• **What is being asked**: What you produce should be the lines from the line containing "1399x787 pixels." through the last line below, both ends included, reproduced exactly and without pictures.

Task data START

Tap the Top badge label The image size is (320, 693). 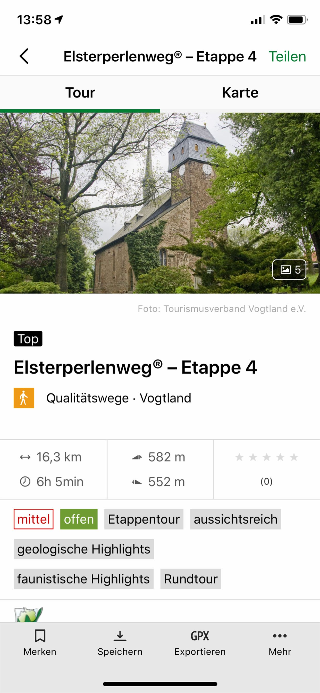click(28, 339)
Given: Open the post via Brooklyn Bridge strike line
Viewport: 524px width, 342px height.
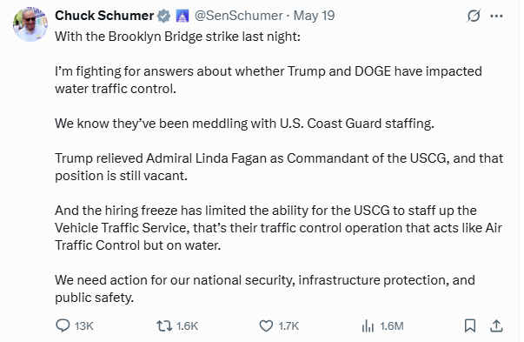Looking at the screenshot, I should point(178,37).
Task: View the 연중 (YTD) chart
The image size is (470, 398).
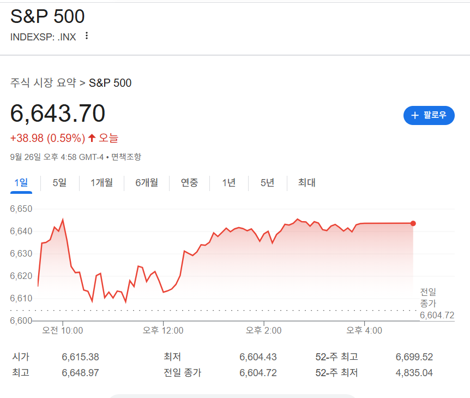Action: point(189,183)
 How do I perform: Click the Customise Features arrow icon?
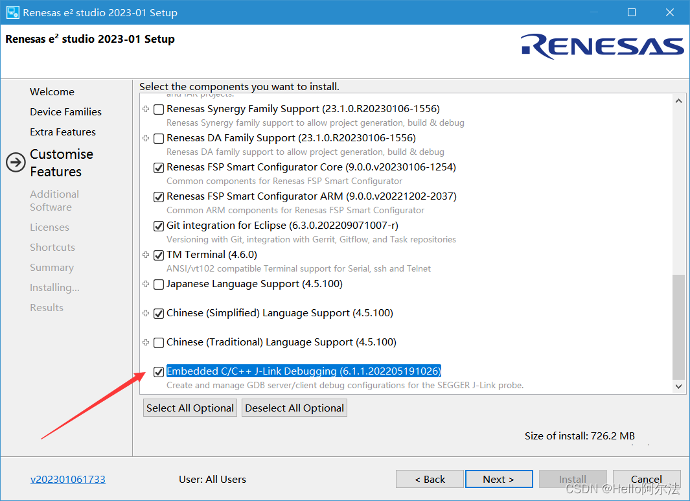point(16,163)
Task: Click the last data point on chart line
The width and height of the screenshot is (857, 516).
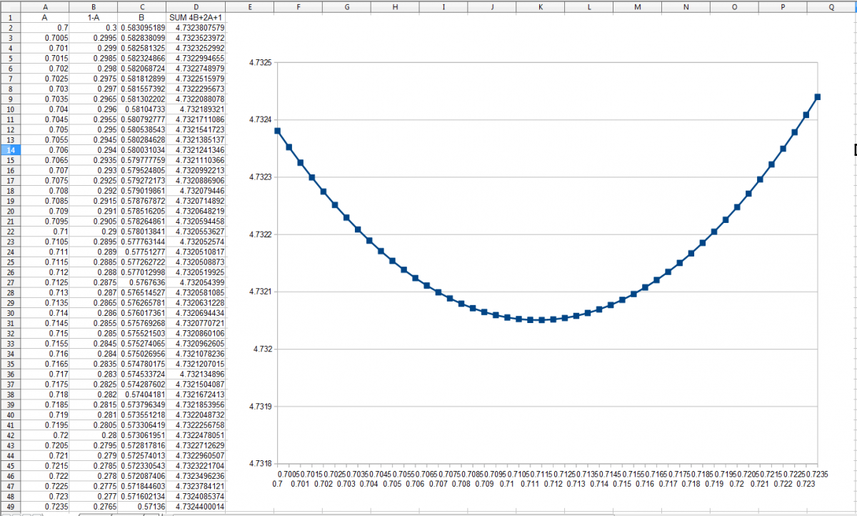Action: (x=818, y=96)
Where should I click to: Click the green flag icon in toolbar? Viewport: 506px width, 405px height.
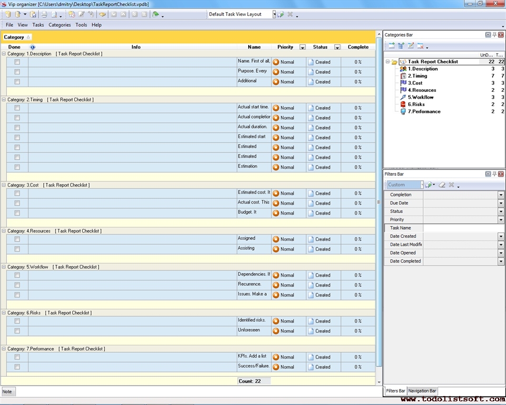(x=155, y=14)
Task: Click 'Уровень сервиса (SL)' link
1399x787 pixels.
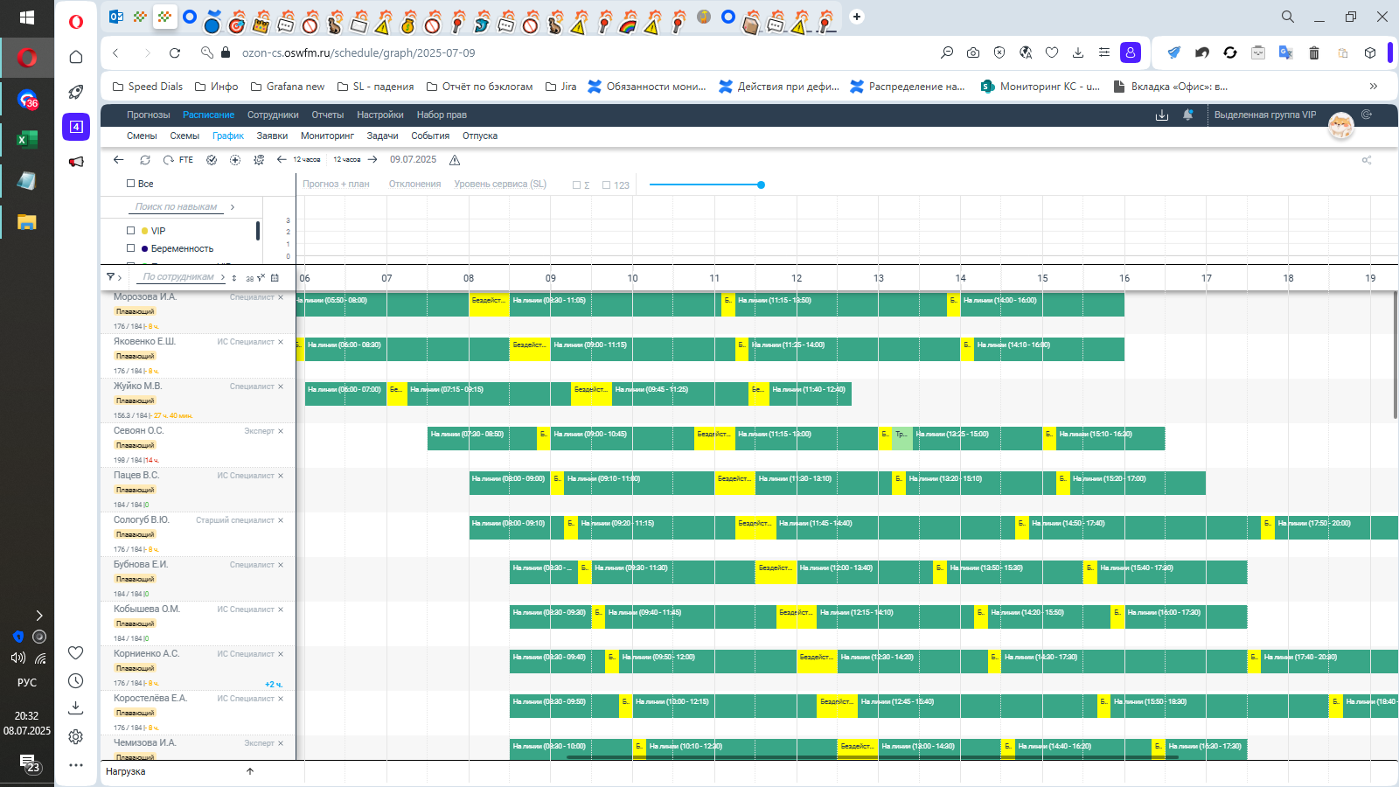Action: (500, 184)
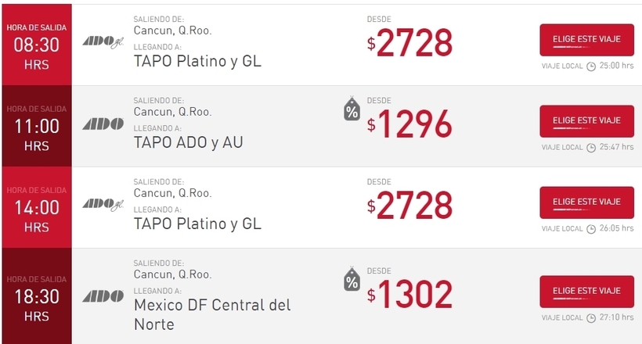Click the clock icon next to 27:10 hrs
This screenshot has height=344, width=642.
tap(591, 318)
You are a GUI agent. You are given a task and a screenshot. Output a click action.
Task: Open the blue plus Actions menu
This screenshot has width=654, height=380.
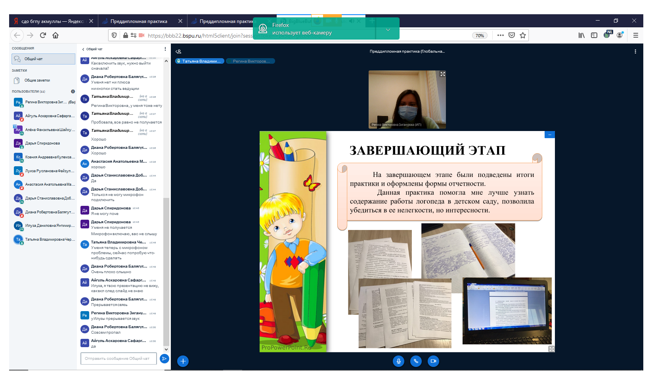tap(183, 361)
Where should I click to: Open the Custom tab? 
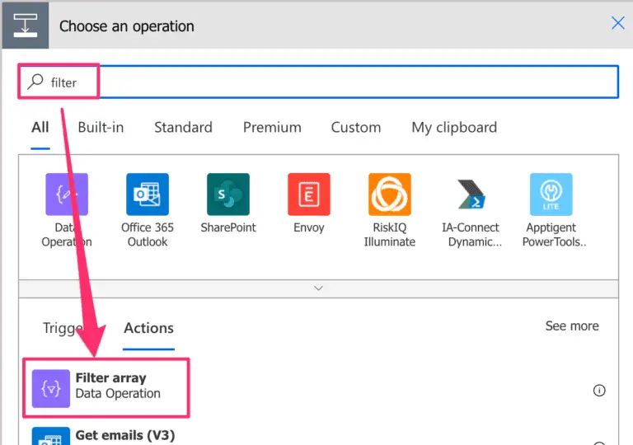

Task data END

• **Result of the exercise**:
1399x787 pixels.
Action: (500, 184)
Click the clock icon next to 27:10 hrs
This screenshot has height=344, width=642.
tap(591, 318)
You are a GUI agent. You are given a task and a screenshot. Output a click action.
Task: Open the blue plus Actions menu
This screenshot has width=654, height=380.
tap(183, 361)
Where should I click to: Open the Custom tab? 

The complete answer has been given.